Multi-Scale Advantage

HiSS captures patterns that flat models miss:

  • Level 0 (fine): Detects order flow imbalances and microstructure signals
  • Level 1 (medium): Captures intraday momentum and mean reversion
  • Level 2 (coarse): Identifies regime changes and macro trends

Project Structure

136_hierarchical_ssm/
├── README.md # This file
├── README.ru.md # Russian translation
├── readme.simple.md # Simplified explanation (English)
├── readme.simple.ru.md # Simplified explanation (Russian)
├── Cargo.toml # Rust project configuration
├── python/
│ ├── __init__.py
│ ├── model.py # HiSS PyTorch model
│ ├── data_loader.py # Stock & crypto data loading
│ ├── backtest.py # Backtesting framework
│ └── requirements.txt # Python dependencies
├── src/
│ ├── lib.rs # Rust library root
│ ├── model/
│ │ ├── mod.rs # Model module
│ │ └── network.rs # HiSS network implementation
│ ├── data/
│ │ ├── mod.rs # Data module
│ │ ├── bybit.rs # Bybit API client
│ │ └── features.rs # Feature engineering
│ ├── trading/
│ │ ├── mod.rs # Trading module
│ │ ├── signals.rs # Signal generation
│ │ └── strategy.rs # Trading strategy
│ └── backtest/
│ ├── mod.rs # Backtest module
│ └── engine.rs # Backtesting engine
└── examples/
├── basic_hiss.rs # Basic HiSS example
├── multi_scale.rs # Multi-scale analysis
└── trading_strategy.rs # Full trading strategy

References

  1. Bhirangi, R., Wang, C., Pattabiraman, V., Majidi, C., Gupta, A., Hellebrekers, T., & Pinto, L. (2024).
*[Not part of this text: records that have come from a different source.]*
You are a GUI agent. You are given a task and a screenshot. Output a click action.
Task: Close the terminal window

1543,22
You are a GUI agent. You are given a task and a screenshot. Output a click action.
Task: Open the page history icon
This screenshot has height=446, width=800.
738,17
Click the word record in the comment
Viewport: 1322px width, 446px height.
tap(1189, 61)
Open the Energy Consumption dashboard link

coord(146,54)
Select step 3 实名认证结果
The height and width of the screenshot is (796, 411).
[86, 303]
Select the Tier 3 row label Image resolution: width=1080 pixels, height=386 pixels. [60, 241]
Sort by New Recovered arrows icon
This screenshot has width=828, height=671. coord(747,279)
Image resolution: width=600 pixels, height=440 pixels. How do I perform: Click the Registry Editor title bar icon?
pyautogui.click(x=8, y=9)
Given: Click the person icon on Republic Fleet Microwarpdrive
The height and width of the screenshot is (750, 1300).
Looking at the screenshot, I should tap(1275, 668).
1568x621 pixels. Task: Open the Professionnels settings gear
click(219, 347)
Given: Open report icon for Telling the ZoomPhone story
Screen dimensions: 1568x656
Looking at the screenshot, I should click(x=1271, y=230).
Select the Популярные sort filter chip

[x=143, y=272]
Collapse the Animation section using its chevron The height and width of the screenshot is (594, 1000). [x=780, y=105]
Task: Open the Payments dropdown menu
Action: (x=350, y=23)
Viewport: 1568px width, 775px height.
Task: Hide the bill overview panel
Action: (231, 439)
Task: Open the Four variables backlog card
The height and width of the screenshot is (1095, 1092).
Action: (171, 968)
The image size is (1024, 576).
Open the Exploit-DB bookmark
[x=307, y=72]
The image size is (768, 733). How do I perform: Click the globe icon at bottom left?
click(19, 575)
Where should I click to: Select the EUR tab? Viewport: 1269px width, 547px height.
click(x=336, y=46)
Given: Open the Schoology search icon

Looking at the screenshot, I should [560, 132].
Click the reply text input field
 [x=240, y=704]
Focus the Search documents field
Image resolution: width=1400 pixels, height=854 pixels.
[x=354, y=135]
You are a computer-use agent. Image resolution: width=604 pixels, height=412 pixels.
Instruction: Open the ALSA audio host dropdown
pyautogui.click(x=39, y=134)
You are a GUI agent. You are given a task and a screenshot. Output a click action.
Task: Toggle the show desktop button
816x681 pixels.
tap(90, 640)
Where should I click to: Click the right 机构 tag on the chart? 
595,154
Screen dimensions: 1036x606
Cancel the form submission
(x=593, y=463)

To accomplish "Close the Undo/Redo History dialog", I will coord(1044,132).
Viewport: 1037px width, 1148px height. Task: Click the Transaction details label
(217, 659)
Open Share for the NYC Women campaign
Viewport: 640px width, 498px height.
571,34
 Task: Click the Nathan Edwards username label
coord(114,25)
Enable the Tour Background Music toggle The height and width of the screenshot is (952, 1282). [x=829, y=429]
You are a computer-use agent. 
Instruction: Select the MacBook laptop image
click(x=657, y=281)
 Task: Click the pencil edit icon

Hierarchical State Space Models for Continuous Sequence-to-Sequence Modeling. arXiv:2402.10211. https://arxiv.org/abs/2402.10211

  2. Gu, A., Goel, K., & Ré, C. (2022). Efficiently Modeling Long Sequences with Structured State Spaces. ICLR 2022. https://arxiv.org/abs/2111.00396

  3. Gu, A. & Dao, T. (2023). Mamba: Linear-Time Sequence Modeling with Selective State Spaces. arXiv:2312.00752. https://arxiv.org/abs/2312.00752

  4. Kendall, A., Gal, Y., & Cipolla, R. (2018). Multi-task learning using uncertainty to weigh losses for scene geometry and semantics. CVPR 2018.

  5. De Prado, M. L. (2018). Advances in Financial Machine Learning. Wiley.